### DATA IN THIS EXERCISE
☆ ☆ ☆

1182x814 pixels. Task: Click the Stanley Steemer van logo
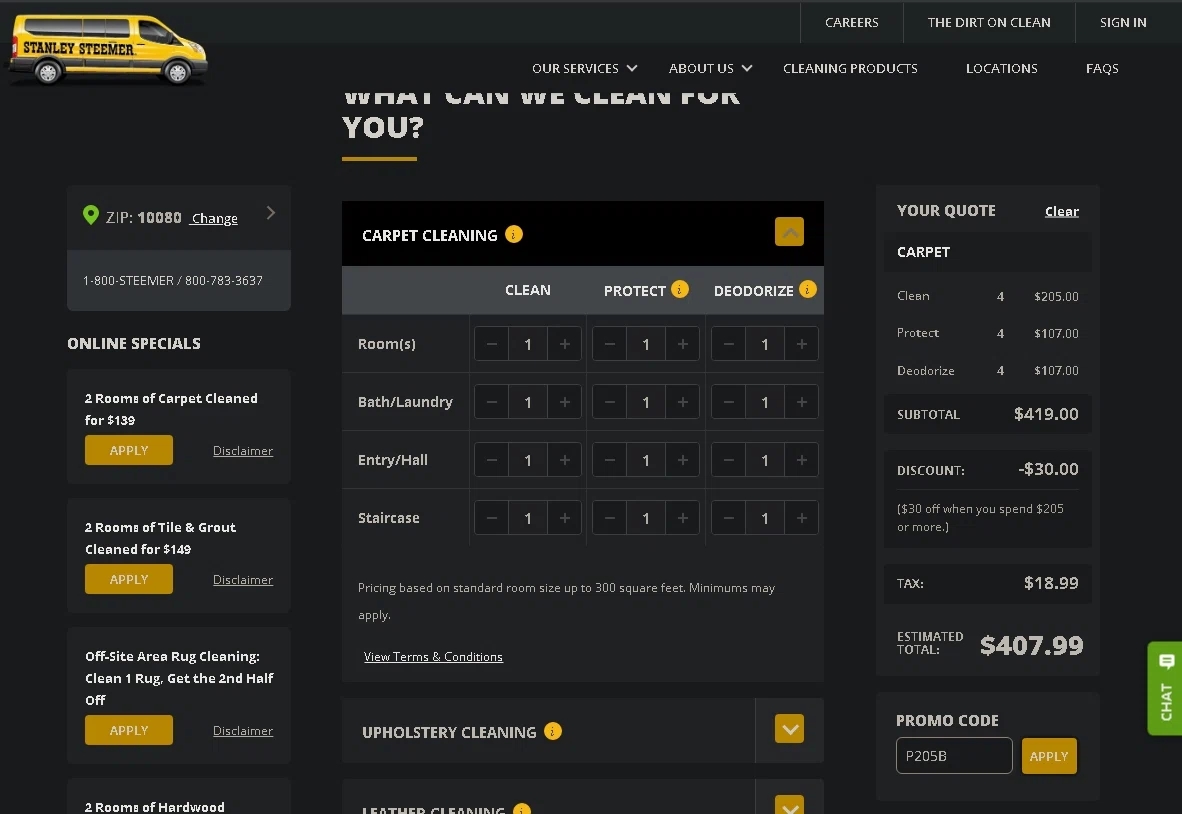click(x=106, y=48)
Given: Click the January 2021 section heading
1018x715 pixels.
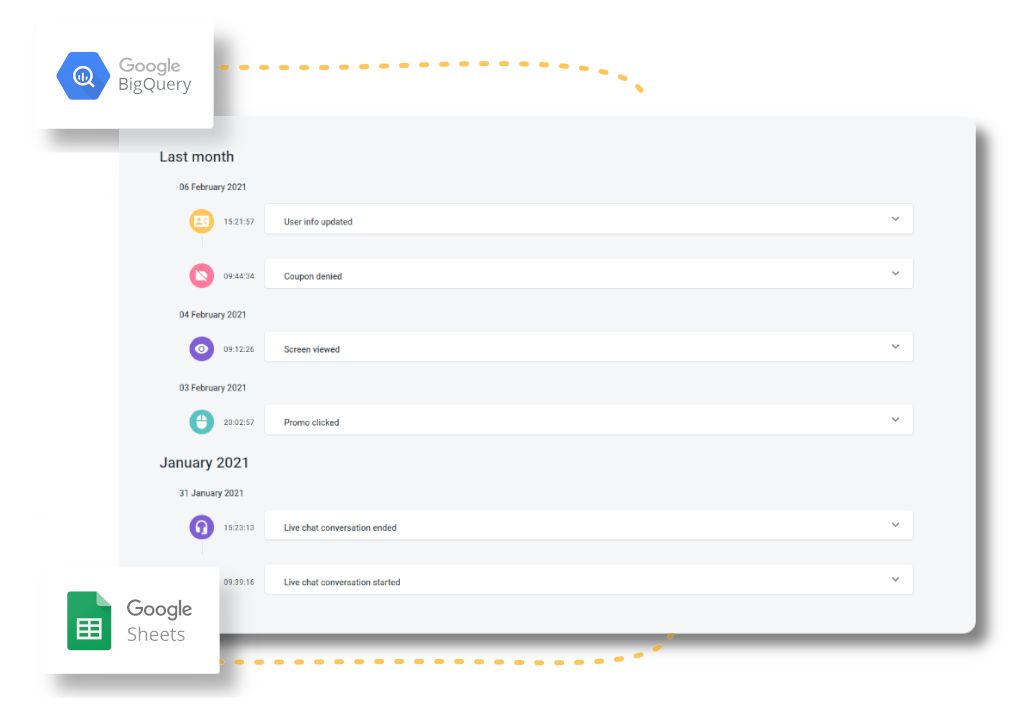Looking at the screenshot, I should tap(203, 462).
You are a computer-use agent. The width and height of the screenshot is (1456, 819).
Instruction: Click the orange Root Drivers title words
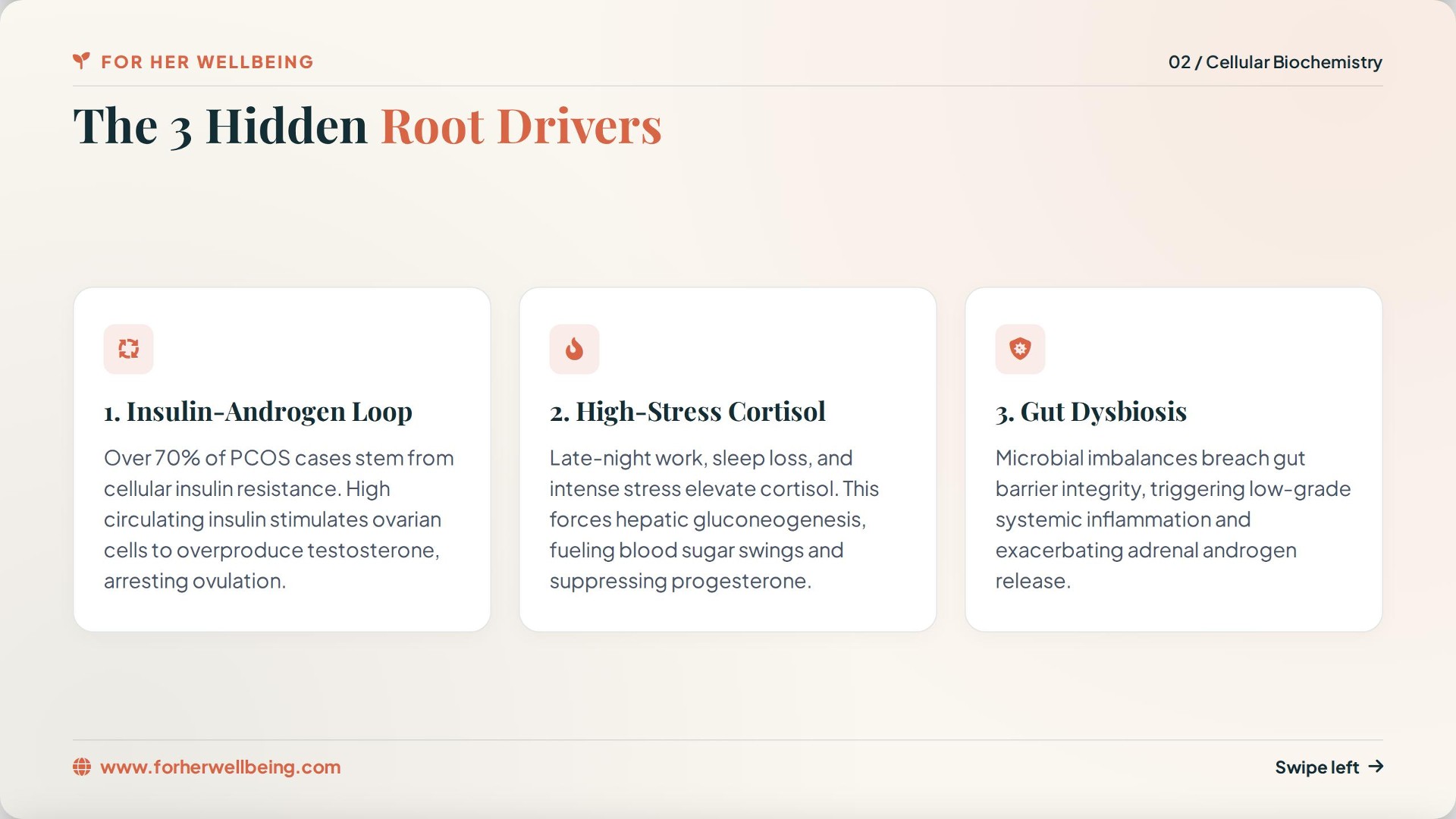[522, 126]
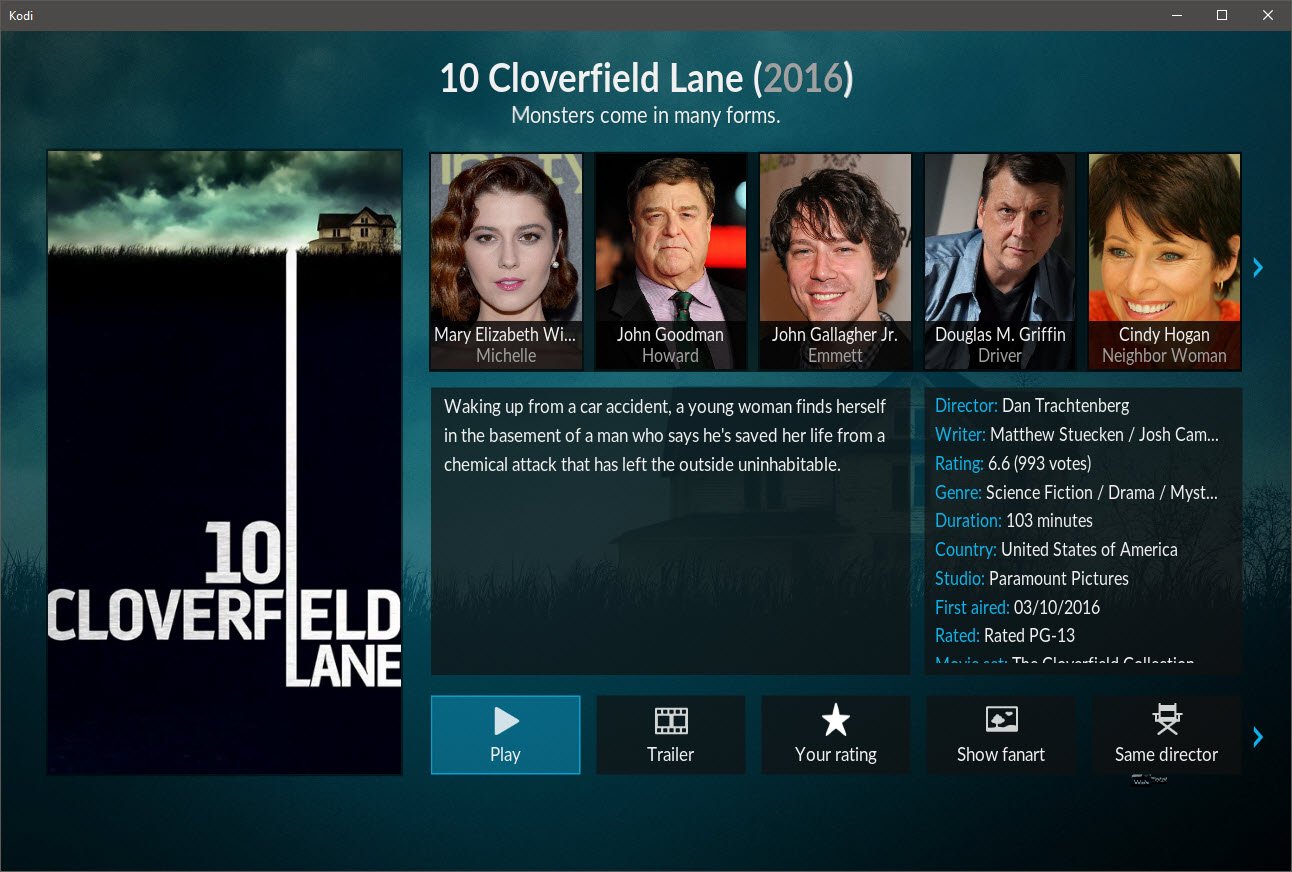Show more actions with right arrow
Viewport: 1292px width, 872px height.
1258,737
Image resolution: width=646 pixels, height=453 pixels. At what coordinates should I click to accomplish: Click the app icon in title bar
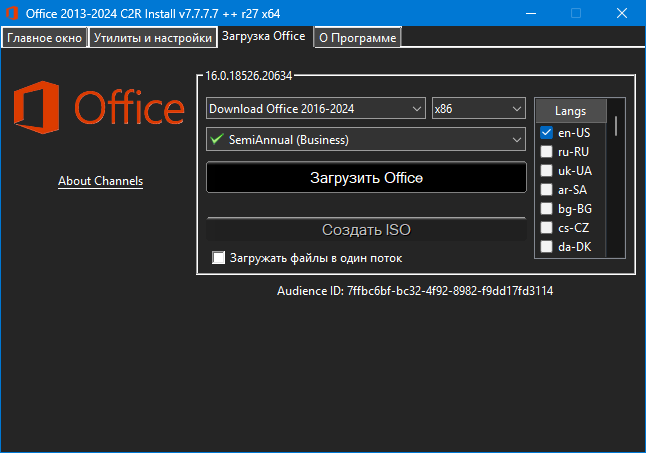coord(12,13)
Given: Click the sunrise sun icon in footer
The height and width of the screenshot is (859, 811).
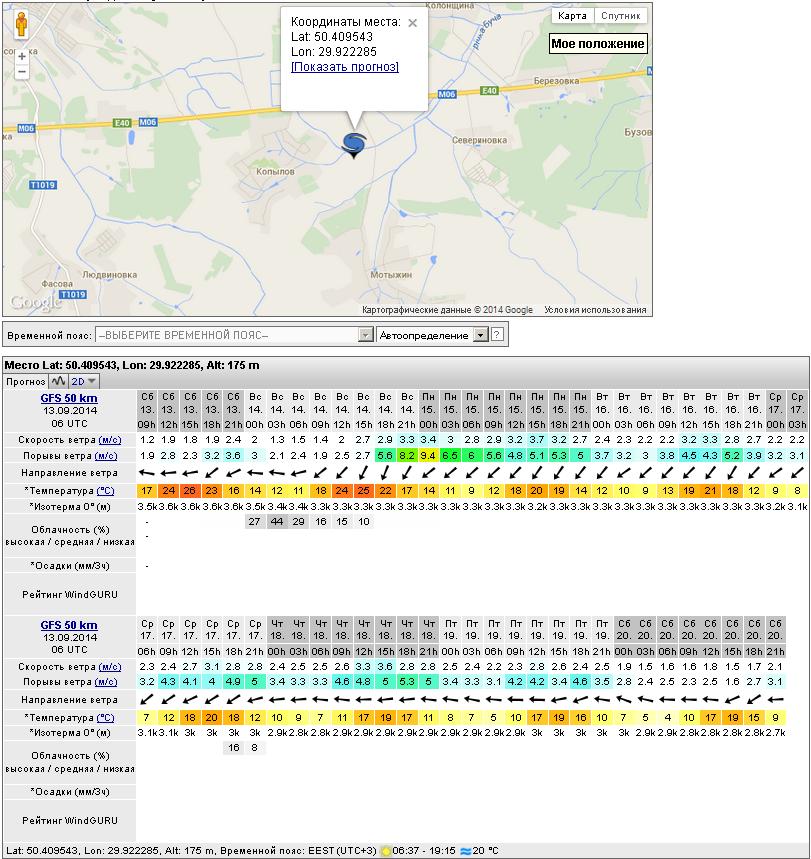Looking at the screenshot, I should (385, 851).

☆ ☆ ☆

### WHAT THE EXERCISE ASKS
Every line above should be repeated exactly; pictures stay out of the copy.

### SOLUTION TO THIS EXERCISE
1182x814 pixels. Task: Click the Stanley Steemer van logo
click(x=106, y=48)
Given: Click the January 2021 section heading
1018x715 pixels.
Looking at the screenshot, I should tap(203, 462).
You are a computer-use agent. The width and height of the screenshot is (1456, 819).
Instruction: Click the orange Root Drivers title words
[522, 126]
Show more actions with right arrow
Viewport: 1292px width, 872px height.
1258,737
Image resolution: width=646 pixels, height=453 pixels. At what coordinates should I click to accomplish: Click the app icon in title bar
coord(12,13)
Given: Click the sunrise sun icon in footer
The height and width of the screenshot is (859, 811).
Looking at the screenshot, I should (385, 851).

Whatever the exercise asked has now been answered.